▶ _What to work on_
In the records below, find the line with "The image size is (996, 965)." and the line with "Screen dimensions: 1456x821"; return exactly those lines and every line between them.

____________

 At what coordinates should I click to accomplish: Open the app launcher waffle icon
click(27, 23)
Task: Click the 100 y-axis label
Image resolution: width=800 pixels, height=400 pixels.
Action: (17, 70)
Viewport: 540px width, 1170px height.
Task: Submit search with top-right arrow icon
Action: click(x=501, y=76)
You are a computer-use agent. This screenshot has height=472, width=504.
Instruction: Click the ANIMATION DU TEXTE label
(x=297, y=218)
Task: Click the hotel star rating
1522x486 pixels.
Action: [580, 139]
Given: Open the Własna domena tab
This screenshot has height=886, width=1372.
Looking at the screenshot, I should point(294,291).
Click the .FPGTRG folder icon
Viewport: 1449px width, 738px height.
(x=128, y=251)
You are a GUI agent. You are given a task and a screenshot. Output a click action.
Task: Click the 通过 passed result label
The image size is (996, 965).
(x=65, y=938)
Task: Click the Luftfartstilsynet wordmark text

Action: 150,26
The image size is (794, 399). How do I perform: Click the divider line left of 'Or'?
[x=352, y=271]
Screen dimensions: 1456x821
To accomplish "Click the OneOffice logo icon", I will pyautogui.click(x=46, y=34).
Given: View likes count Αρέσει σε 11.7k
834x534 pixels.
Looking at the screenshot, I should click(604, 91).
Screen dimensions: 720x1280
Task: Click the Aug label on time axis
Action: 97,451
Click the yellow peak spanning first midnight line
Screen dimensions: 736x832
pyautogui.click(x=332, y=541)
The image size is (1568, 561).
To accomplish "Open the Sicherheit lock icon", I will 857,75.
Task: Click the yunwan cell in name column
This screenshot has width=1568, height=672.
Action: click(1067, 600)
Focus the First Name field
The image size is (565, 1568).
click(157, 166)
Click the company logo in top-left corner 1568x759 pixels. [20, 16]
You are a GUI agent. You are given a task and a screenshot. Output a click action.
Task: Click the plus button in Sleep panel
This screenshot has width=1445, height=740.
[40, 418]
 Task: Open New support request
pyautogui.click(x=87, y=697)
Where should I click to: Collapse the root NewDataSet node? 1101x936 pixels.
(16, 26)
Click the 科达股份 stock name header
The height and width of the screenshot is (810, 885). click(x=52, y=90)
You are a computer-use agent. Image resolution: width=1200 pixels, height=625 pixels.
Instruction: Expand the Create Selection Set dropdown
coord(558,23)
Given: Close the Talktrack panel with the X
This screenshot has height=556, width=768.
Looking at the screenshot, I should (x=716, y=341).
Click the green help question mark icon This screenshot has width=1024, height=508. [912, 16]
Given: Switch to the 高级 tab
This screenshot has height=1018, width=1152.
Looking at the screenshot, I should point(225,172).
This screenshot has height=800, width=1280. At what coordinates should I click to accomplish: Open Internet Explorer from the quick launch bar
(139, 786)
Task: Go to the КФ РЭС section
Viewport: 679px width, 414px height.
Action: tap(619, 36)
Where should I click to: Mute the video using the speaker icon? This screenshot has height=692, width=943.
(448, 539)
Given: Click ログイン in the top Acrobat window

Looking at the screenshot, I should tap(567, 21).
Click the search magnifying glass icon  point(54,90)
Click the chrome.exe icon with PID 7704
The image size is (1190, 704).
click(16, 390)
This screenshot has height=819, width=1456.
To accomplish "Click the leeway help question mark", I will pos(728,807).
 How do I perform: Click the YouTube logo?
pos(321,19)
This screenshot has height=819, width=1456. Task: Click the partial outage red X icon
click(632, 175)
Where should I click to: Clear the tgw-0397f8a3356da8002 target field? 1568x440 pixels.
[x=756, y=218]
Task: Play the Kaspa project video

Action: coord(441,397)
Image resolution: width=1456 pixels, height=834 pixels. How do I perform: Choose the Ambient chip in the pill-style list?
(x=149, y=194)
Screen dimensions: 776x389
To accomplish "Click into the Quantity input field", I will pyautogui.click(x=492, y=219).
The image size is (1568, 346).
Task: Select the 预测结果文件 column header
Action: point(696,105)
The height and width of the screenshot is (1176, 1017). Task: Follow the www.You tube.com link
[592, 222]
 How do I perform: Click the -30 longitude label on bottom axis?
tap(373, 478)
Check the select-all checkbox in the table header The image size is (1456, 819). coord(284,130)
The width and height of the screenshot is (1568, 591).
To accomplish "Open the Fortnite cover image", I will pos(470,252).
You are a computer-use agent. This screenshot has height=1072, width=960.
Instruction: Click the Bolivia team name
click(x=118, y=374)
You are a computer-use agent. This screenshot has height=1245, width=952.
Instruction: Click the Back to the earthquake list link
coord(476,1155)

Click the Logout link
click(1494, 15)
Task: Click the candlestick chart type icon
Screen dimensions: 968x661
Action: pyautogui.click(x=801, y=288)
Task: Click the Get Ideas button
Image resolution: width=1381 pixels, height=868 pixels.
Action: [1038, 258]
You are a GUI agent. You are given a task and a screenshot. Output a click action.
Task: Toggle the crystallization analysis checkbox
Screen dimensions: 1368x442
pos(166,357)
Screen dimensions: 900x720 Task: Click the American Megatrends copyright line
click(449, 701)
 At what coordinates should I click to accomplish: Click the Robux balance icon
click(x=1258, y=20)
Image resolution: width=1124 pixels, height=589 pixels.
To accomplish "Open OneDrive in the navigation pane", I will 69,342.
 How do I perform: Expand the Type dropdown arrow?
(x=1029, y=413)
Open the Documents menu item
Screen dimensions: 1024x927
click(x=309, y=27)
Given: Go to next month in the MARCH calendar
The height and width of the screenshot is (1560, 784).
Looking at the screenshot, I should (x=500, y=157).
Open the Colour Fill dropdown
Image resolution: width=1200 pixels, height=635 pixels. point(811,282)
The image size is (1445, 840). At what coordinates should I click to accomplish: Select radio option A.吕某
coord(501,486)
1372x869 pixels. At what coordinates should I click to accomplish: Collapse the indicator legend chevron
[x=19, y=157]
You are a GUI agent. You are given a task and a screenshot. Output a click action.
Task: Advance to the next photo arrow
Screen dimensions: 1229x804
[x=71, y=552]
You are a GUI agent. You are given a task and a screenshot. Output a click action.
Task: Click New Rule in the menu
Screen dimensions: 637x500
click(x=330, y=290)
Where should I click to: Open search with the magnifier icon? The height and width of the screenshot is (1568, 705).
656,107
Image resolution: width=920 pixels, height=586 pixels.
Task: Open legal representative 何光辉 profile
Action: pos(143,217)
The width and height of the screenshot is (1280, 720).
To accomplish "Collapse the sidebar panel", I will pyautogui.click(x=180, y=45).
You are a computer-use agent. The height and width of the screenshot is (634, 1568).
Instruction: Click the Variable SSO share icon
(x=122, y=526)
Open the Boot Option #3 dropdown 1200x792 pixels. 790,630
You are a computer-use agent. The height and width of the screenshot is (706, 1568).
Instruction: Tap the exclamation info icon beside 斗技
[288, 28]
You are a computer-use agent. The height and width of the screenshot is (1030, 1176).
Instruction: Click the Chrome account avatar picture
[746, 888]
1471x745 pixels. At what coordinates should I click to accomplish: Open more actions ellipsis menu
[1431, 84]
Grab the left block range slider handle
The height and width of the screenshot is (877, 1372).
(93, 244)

____________

▶ _Exercise output_
The image size is (996, 965).
(x=65, y=938)
Task: Click the Luftfartstilsynet wordmark text

Action: 150,26
The image size is (794, 399). How do I perform: Click the divider line left of 'Or'?
[x=352, y=271]
Screen dimensions: 1456x821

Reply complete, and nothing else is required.